BP said Tuesday its fourth-quarter profit dropped 22% to a two-year low, driven down by the declining price of oil and increased safety spending after a series of high-profile mishaps including a deadly refinery blast in Texas and an oil spill in Alaska.
The oil company also slashed its growth targets and raised its capital expenditure forecast for this year.
BP said adjusted net profit dropped to $2.88 billion, from $3.69 billion a year ago. Adjusted net profit measures earnings before extraordinary items and excluding changes in the value of inventories.
Revenue for the fourth quarter, including asset disposals, fell 1.6% to $62.8 billion.
Over the full year, adjusted net profit fell 1.3% to $22 billion, from $22.3 billion in 2005. Revenue rose 11.7% to $274.3 billion, from $245.5 billion.
BP was the last of the major oil companies to report earnings. Oil companies have been recently stung by a steady decline in crude oil prices, which have plunged more than $20 per barrel from their peak reached last summer. Chevron on Friday reported its first quarterly profit decline in more than a year, but the second largest oil company in the U.S. still ended up with its third consecutive year of record earnings.
BP's increased safety spending follows criticism of its operating standards after a fatal explosion at its Texas City refinery in 2005 and an oil spill in an Alaskan pipeline.
"The fourth-quarter result reflects the recent declines in the overall price and margin environment, as well as operational factors and increased safety and integrity investments," said outgoing Chief Executive John Browne.
"We remain committed to addressing the recent operational issues while executing our strategy with discipline and focus."
BP announced last month that Browne, whose ability to stay in control of the company had been the subject of intense speculation, would resign at the end of July, bringing his expected departure forward by more than a year.
Browne will be succeeded by Tony Hayward, the current head of exploration and production, who oversaw BP's expansion trail into the United States, involving a number of takeovers, including the 1998 merger with Amoco and the subsequent acquisitions of Arco and Castrol. Andy Inglis, a veteran of the company's upstream business, will take Hayward's job.
BP's earnings were the lowest of the three of the biggest oil companies. Last week, Royal Dutch Shell PLC reported a 21% jump in fourth-quarter net income to $5.28 billion and Exxon Mobil Corp. posted net income of $10.3 billion.
BP's fourth-quarter replacement cost profit - which measures the amount it would cost to replace assets at current prices and is viewed by many analysts as the best measure of an oil company's underlying performance - fell 12% to $3.89 billion.
For the full year, replacement cost profit was up 15% to $22.25 billion.
KBC Securities said the replacement cost profit was disappointing following a poor performance from BP's refining and marketing operations, which were hit by the impact of its Texas troubles, including increased spending.
The Texas City explosion that killed 15 people has so far cost the company around $2 billion in compensation payouts, repairs and lost profits.

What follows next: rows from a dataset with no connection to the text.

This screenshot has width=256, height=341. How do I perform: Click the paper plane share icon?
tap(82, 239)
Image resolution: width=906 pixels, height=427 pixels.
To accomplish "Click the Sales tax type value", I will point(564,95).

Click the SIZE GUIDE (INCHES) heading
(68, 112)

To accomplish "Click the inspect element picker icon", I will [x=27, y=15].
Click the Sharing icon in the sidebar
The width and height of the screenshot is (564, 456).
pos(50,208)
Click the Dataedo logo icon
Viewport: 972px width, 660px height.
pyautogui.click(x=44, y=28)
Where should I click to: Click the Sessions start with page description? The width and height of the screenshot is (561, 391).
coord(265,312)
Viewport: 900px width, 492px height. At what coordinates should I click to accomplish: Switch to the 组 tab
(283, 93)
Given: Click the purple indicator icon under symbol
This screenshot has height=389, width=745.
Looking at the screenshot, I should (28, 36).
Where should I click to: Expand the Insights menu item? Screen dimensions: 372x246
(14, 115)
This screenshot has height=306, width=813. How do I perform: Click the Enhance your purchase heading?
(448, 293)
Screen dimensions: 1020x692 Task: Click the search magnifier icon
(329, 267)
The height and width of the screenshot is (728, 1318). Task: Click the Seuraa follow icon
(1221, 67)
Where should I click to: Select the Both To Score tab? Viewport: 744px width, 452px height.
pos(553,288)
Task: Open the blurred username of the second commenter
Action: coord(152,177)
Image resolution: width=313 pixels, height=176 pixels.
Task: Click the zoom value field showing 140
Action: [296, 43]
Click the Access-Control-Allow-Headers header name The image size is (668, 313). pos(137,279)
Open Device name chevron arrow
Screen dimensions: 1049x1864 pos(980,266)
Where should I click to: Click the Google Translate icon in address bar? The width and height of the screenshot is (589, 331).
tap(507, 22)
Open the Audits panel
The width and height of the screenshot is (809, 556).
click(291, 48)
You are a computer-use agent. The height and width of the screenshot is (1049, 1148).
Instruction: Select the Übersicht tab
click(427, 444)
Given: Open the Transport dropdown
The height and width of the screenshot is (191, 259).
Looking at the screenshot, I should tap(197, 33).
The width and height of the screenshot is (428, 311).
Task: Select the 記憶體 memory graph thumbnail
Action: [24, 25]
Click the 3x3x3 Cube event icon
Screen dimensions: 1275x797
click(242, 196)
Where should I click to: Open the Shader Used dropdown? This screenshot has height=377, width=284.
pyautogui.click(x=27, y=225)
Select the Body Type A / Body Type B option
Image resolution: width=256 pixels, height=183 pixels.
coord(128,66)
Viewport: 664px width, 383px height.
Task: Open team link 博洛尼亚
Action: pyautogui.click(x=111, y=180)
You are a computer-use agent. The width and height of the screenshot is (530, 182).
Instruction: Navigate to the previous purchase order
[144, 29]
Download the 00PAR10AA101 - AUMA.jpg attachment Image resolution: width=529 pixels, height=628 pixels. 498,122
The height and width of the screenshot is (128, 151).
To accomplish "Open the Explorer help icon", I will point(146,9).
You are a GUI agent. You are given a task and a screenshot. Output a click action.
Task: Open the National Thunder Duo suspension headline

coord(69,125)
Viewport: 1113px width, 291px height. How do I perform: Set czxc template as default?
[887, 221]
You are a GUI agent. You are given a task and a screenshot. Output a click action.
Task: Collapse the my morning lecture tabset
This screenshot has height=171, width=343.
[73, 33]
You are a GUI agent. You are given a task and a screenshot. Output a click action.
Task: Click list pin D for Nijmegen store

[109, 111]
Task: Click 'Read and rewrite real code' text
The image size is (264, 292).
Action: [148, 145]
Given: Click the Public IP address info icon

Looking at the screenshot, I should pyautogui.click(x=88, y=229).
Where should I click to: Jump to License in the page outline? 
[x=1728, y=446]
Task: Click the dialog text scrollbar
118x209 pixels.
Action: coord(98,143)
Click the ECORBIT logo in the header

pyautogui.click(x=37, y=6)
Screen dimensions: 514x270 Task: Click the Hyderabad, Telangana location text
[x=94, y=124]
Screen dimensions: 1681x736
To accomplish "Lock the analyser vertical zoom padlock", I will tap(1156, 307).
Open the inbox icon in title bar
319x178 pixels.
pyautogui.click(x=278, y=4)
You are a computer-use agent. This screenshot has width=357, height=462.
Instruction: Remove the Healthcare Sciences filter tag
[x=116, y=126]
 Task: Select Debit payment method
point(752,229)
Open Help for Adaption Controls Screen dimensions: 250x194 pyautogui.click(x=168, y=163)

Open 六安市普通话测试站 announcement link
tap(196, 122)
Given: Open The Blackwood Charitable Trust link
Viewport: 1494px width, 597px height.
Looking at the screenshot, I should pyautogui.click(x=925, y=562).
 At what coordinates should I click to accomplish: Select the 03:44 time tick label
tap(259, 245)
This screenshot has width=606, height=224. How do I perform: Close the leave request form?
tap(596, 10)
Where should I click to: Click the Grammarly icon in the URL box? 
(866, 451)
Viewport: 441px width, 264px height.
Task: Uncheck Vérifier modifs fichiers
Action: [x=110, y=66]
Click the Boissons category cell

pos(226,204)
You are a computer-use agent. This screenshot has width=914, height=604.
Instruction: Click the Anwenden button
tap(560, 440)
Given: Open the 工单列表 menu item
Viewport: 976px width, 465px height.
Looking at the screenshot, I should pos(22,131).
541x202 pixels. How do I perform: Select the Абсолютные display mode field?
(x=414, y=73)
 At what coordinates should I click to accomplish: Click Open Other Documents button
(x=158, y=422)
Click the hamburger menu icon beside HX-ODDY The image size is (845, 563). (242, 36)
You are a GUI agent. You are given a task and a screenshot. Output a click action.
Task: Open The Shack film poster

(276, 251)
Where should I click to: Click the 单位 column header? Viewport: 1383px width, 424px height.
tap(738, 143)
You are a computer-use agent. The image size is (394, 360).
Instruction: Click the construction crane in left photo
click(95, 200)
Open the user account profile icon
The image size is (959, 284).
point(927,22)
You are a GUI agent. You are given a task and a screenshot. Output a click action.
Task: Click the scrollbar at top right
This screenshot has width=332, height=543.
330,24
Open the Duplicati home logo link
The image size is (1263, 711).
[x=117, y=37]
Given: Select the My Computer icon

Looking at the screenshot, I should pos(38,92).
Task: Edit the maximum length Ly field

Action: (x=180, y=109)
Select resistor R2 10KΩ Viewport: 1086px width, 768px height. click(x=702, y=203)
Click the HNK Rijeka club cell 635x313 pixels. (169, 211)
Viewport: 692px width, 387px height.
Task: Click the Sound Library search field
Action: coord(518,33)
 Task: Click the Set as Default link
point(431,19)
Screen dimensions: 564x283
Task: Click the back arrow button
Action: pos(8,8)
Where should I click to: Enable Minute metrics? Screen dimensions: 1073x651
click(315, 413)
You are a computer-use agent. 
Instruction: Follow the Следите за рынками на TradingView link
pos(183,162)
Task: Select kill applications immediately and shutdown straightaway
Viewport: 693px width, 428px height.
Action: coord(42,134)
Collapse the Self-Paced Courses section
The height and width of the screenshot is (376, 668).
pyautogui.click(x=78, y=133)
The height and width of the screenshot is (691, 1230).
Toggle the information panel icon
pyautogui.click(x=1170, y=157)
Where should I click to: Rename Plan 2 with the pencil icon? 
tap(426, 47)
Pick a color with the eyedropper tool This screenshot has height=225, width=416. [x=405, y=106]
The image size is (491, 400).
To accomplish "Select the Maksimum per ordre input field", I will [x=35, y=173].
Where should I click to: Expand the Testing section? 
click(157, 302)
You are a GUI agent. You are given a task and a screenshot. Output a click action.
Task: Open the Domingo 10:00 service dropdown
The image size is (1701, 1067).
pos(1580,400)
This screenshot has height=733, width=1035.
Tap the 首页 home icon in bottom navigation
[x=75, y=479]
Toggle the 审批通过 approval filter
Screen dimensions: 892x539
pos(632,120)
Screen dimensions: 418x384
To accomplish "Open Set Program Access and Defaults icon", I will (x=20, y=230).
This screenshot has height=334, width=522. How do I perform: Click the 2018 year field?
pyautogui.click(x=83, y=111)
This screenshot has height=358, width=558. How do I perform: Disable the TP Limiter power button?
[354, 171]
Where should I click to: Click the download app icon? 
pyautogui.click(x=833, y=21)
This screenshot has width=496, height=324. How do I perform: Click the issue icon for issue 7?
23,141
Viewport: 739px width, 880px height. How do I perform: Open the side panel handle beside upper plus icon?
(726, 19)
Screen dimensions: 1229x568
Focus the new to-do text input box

An independent report into the blast found that BP failed to emphasize safety at its U.S. refineries.
BP was also more pessimistic about future earnings, predicting that production would fall in 2007 and grow only slightly to the end of the decade, compared with earlier predictions of 4%annualized growth.
The company's output averaged 3.84 million barrels of oil equivalent per day in the fourth quarter, down 5% from a year earlier as growth in Russia, which account for around one-quarter of BP's production, slowed and because of the interruptions in Alaska and delays to the startup of the company's Thunder Horse platform in the Gulf of Mexico.
A further disappointment to the market was the news that capital expenditures would be around $18 billion in 2007, up from the $16 billion it had estimated last year.
Richard Hunter, head of U.K. equities at Hargreaves Lansdown Stockbrokers, said there was a positive note to the earnings statement.
"BP must be relieved that along with these numbers 2006 can finally be consigned to history," Hunter said. "On balance, the market consensus is cautiously positive and BP is still generally preferred to Royal Dutch Shell as the core holding in the sector."